注意:为了更好地理解窗口行为,这里把 timestamp 值后面的 0 去掉了。例如:在 Flink SQL Client 中,如果类型是 TIMESTAMP(3)2020-04-15 08:05 应该显示成 2020-04-15 08:05:00.000

SEMI

如果在同一个窗口中,左侧记录在右侧至少有一个匹配的记录时,半窗口连接(Semi Window Join)就会输出左侧的记录。

  1. Flink SQL> SELECT *
  2. FROM (
  3. SELECT * FROM TABLE(TUMBLE(TABLE LeftTable, DESCRIPTOR(row_time), INTERVAL '5' MINUTES))
  4. ) L WHERE L.num IN (
  5. SELECT num FROM (
  6. SELECT * FROM TABLE(TUMBLE(TABLE RightTable, DESCRIPTOR(row_time), INTERVAL '5' MINUTES))
  7. ) R WHERE L.window_start = R.window_start AND L.window_end = R.window_end);
  8. +------------------+-----+----+------------------+------------------+-------------------------+
  9. | row_time | num | id | window_start | window_end | window_time |
  10. +------------------+-----+----+------------------+------------------+-------------------------+
  11. | 2020-04-15 12:03 | 3 | L3 | 2020-04-15 12:00 | 2020-04-15 12:05 | 2020-04-15 12:04:59.999 |
  12. +------------------+-----+----+------------------+------------------+-------------------------+
  13. Flink SQL> SELECT *
  14. FROM (
  15. SELECT * FROM TABLE(TUMBLE(TABLE LeftTable, DESCRIPTOR(row_time), INTERVAL '5' MINUTES))
  16. ) L WHERE EXISTS (
  17. SELECT * FROM (
  18. SELECT * FROM TABLE(TUMBLE(TABLE RightTable, DESCRIPTOR(row_time), INTERVAL '5' MINUTES))
  19. ) R WHERE L.num = R.num AND L.window_start = R.window_start AND L.window_end = R.window_end);
  20. +------------------+-----+----+------------------+------------------+-------------------------+
  21. | row_time | num | id | window_start | window_end | window_time |
  22. +------------------+-----+----+------------------+------------------+-------------------------+
  23. | 2020-04-15 12:03 | 3 | L3 | 2020-04-15 12:00 | 2020-04-15 12:05 | 2020-04-15 12:04:59.999 |
  24. +------------------+-----+----+------------------+------------------+-------------------------+

注意:为了更好地理解窗口行为,这里把 timestamp 值后面的 0 去掉了。
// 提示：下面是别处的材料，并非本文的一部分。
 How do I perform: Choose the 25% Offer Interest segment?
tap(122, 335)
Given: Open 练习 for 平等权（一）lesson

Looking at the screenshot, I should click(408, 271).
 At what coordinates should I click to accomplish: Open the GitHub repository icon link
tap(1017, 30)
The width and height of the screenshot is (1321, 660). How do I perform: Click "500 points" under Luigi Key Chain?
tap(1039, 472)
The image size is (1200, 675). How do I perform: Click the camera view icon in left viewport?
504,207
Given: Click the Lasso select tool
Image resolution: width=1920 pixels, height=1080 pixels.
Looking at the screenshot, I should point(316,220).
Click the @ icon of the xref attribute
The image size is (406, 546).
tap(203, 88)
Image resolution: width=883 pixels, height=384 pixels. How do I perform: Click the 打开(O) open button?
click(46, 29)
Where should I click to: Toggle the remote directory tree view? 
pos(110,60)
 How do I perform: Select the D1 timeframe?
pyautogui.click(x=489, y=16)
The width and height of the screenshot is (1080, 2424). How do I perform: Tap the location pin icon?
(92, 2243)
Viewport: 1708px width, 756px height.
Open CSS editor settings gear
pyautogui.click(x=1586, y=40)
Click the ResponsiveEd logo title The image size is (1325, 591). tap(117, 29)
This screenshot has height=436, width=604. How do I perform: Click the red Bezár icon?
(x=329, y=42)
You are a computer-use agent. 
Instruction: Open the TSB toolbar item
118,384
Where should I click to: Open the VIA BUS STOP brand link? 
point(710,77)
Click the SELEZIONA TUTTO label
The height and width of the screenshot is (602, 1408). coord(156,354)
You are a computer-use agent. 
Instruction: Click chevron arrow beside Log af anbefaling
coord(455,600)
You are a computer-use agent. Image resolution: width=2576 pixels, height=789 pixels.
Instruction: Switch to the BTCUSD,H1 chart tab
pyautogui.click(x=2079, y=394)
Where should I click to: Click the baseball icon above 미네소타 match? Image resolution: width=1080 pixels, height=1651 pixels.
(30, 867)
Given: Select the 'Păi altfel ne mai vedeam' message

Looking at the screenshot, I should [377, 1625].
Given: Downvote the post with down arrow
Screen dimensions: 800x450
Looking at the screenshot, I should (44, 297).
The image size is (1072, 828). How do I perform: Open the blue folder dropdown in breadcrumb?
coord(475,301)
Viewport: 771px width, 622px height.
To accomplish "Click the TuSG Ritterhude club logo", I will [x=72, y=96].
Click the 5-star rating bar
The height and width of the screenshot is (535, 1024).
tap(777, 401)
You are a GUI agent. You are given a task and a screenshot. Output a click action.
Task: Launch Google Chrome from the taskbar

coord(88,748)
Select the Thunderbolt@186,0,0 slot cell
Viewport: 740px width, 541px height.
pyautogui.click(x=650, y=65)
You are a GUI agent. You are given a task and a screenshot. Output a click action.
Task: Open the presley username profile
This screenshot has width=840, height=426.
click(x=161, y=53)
例如:在 Flink SQL Client 中,如果类型是 TIMESTAMP(3)2020-04-15 08:05 应该显示成 2020-04-15 08:05:00.000

ANTI

反窗口连接(Anti Window Join)是内窗口连接(Inner Window Join)的相反操作:它包含了每个公共窗口内所有未关联上的行。

  1. Flink SQL> SELECT *
  2. FROM (
  3. SELECT * FROM TABLE(TUMBLE(TABLE LeftTable, DESCRIPTOR(row_time), INTERVAL '5' MINUTES))
  4. ) L WHERE L.num NOT IN (
  5. SELECT num FROM (
  6. SELECT * FROM TABLE(TUMBLE(TABLE RightTable, DESCRIPTOR(row_time), INTERVAL '5' MINUTES))
  7. ) R WHERE L.window_start = R.window_start AND L.window_end = R.window_end);
  8. +------------------+-----+----+------------------+------------------+-------------------------+
  9. | row_time | num | id | window_start | window_end | window_time |
  10. +------------------+-----+----+------------------+------------------+-------------------------+
  11. | 2020-04-15 12:02 | 1 | L1 | 2020-04-15 12:00 | 2020-04-15 12:05 | 2020-04-15 12:04:59.999 |
  12. | 2020-04-15 12:06 | 2 | L2 | 2020-04-15 12:05 | 2020-04-15 12:10 | 2020-04-15 12:09:59.999 |
  13. +------------------+-----+----+------------------+------------------+-------------------------+
  14. Flink SQL> SELECT *
  15. FROM (
  16. SELECT * FROM TABLE(TUMBLE(TABLE LeftTable, DESCRIPTOR(row_time), INTERVAL '5' MINUTES))
  17. ) L WHERE NOT EXISTS (
  18. SELECT * FROM (
  19. SELECT * FROM TABLE(TUMBLE(TABLE RightTable, DESCRIPTOR(row_time), INTERVAL '5' MINUTES))
  20. ) R WHERE L.num = R.num AND L.window_start = R.window_start AND L.window_end = R.window_end);
  21. +------------------+-----+----+------------------+------------------+-------------------------+
  22. | row_time | num | id | window_start | window_end | window_time |
  23. +------------------+-----+----+------------------+------------------+-------------------------+
  24. | 2020-04-15 12:02 | 1 | L1 | 2020-04-15 12:00 | 2020-04-15 12:05 | 2020-04-15 12:04:59.999 |
  25. | 2020-04-15 12:06 | 2 | L2 | 2020-04-15 12:05 | 2020-04-15 12:10 | 2020-04-15 12:09:59.999 |
  26. +------------------+-----+----+------------------+------------------+-------------------------+

注意:为了更好地理解窗口行为,这里把 timestamp 值后面的 0 去掉了。例如:在 Flink SQL Client 中,如果类型是 TIMESTAMP(3)2020-04-15 08:05 应该显示成 2020-04-15 08:05:00.000

限制

Join 子句的限制

目前,窗口关联需要在 join on 条件中包含两个输入表的 window_start 等值条件和 window_end 等值条件。未来,如果是滚动或滑动窗口,只需要在 join on 条件中包含窗口开始相等即可。

输入的窗口表值函数的限制

目前,关联的左右两边必须使用相同的窗口表值函数。这个规则在未来可以扩展,比如:滚动和滑动窗口在窗口大小相同的情况下 join。

窗口表值函数之后直接使用窗口关联的限制

目前窗口关联支持作用在滚动(TUMBLE)、滑动(HOP)和累积(CUMULATE)窗口表值函数 之上,但是还不支持会话窗口(SESSION)。